Directive
Copy out the entries between the lines holding "The width and height of the screenshot is (1110, 550)." and "Action: [x=492, y=101]", inclusive, switching "dropdown" to "drop-down menu" and changing nothing else. Leave the pictures out of your answer.

Records for this exercise
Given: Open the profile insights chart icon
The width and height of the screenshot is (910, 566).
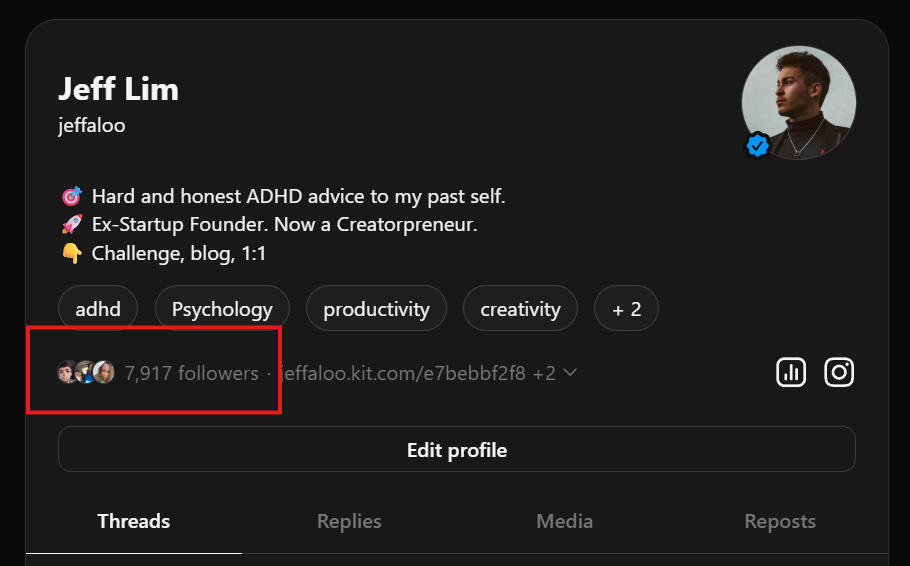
==
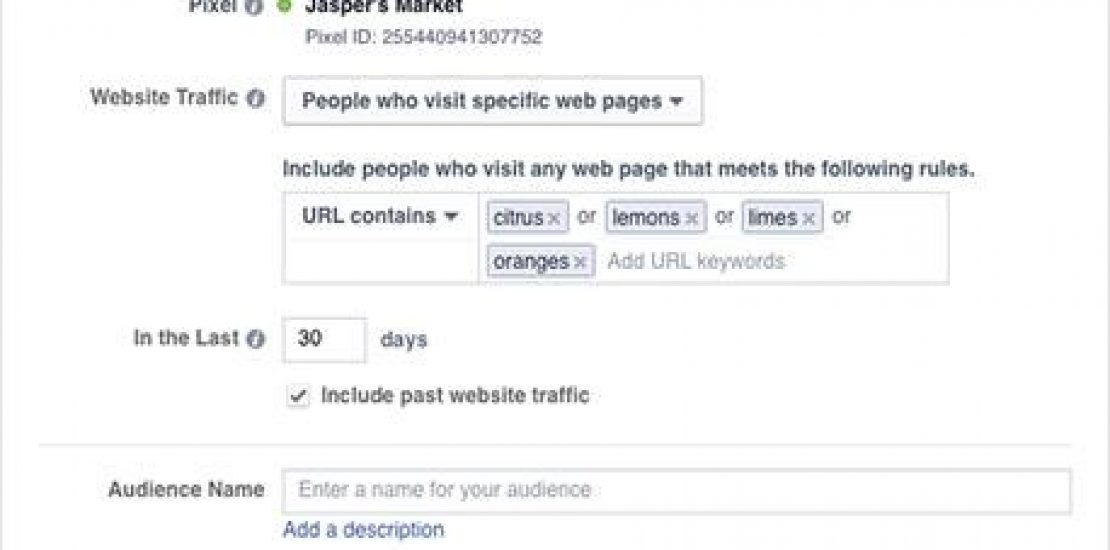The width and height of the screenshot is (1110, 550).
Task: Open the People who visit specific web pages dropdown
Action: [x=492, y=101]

Right answer
The width and height of the screenshot is (1110, 550).
Task: Open the People who visit specific web pages drop-down menu
Action: [x=492, y=101]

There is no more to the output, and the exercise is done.